Regimens of intravenous NAC used differ among studies. In this case series the used regimen was infusion of 100 mg/h for 3–5 days. Dalugama et al. [15, 16] used the same regimen. Kumrasena et al. [16] and Abesekera et al. [12] used a bolus dose of NAC 150 mg/kg in 100 mL over 15 min followed by infusion for 3 days. In paediatric patients, Senanayake et al. [17] used 100 mg /kg for 24 h 1 to 3 doses and Lim et al. [21] also used the same regimen. In the case report of Habaragamuwa et al. [13] used NAC 100 mg/kg/day infusion for 5 days in an adult patient. Therefore, at present there is no consensus on treatment regimen of NAC for acute severe hepatitis in dengue patients. None of the patients in our case series report adverse drug reactions attributable to NAC. None of the patients above mentioned case reports or case series also developed ADR due to NAC. Hence, NAC appears as a safe treatment option to use in dengue fever associated severe hepatitis. Safety and efficacy of these treatment regimens needs to be established by powerful randomized controlled trials in the future.

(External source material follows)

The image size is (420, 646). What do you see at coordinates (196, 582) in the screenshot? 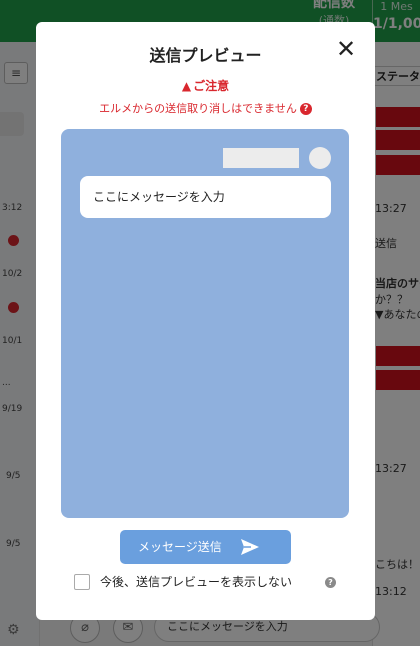
I see `hide-preview-label: 今後、送信プレビューを表示しない` at bounding box center [196, 582].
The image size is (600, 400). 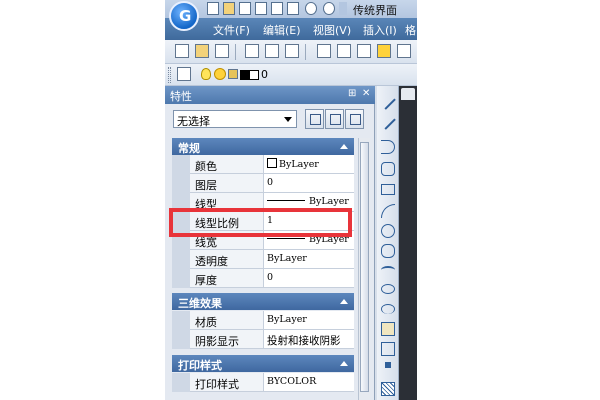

Our study has some limitations. We were unable find age sex match controls in the hospital database. In addition, we were only able to collect a smaller sample for this case series as we had to exclude 10 patients. Some medical records/BHT misplaced in the hospital record room at the time of data collection and some patient records did not carry all essential data for analysis. As such, this case series gives descriptive analysis and lacks robust statics of comparison of groups.

Conclusion

This case series provides preliminary evidence for the beneficial effect of NAC on recovery of liver enzymes with a greater survival benefits in patients with dengue fever associated acute severe hepatitis. In addition, it also provides some evidence for safety of NAC treatment in this setting.